NCPA - National Center for Policy Analysis

Seniors Should Be Allowed to Choose

June 20, 2003

More than a quarter of seniors do not have insurance for prescription drugs. Why is that? Perhaps it is because it is illegal for seniors to buy a separate policy for drug insurance, says Alan Reynolds.

Many seniors buy private insurance, called Medigap, that supplements Medicare coverage.
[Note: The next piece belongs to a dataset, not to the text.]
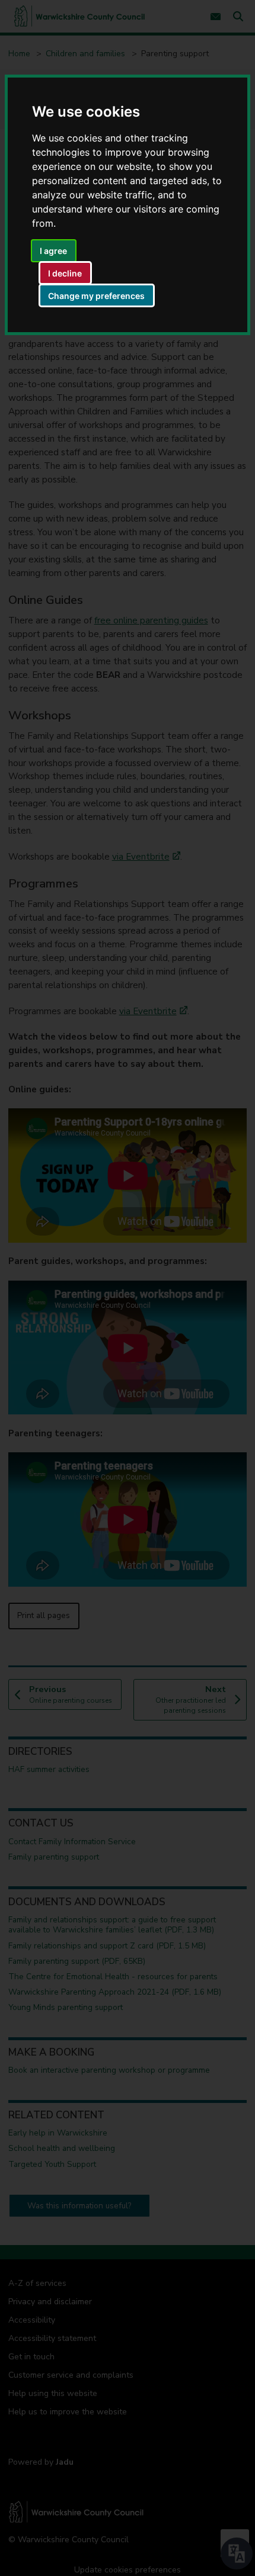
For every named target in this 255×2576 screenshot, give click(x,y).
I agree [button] (53, 251)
About 25 years the federal government began imposing minimum standards on Medigap policies, requiring them to cover co-payments for hospitals and doctors.

  • Due to the initial imposition of minimum standards in the 1980s, Medigap policies became more expensive and Medigap use dropped 25 percent, according to economist Amy Finkelstein.
  • In 1992, more federal mandates reduced seniors' choices to 10 standardized Medigap policies, says Reynolds, and none of the plans is allowed to cover eye care or hearing aids, for example.
  • Only the two most expensive Medigap policies are even allowed to offer drug insurance -- limited to 50 percent of $3,000 in drug bills above a tiny $250 deductible.

Such a package deal is unnecessarily expensive and unsuitable for those who want only part of the package, says Reynolds.

Rather than simply repealing the mandate that drug insurance must be bundled with other costly benefits --which would allow seniors to work out their own deals for the insurance they want -- the Senate now hopes to keep the worst features of the 1992 drug mandate but sweeten the deal with taxpayers' money.

If Congress would simply make it legal for seniors to purchase any sort of drug insurance, then a variety of programs would emerge, explains Reynolds.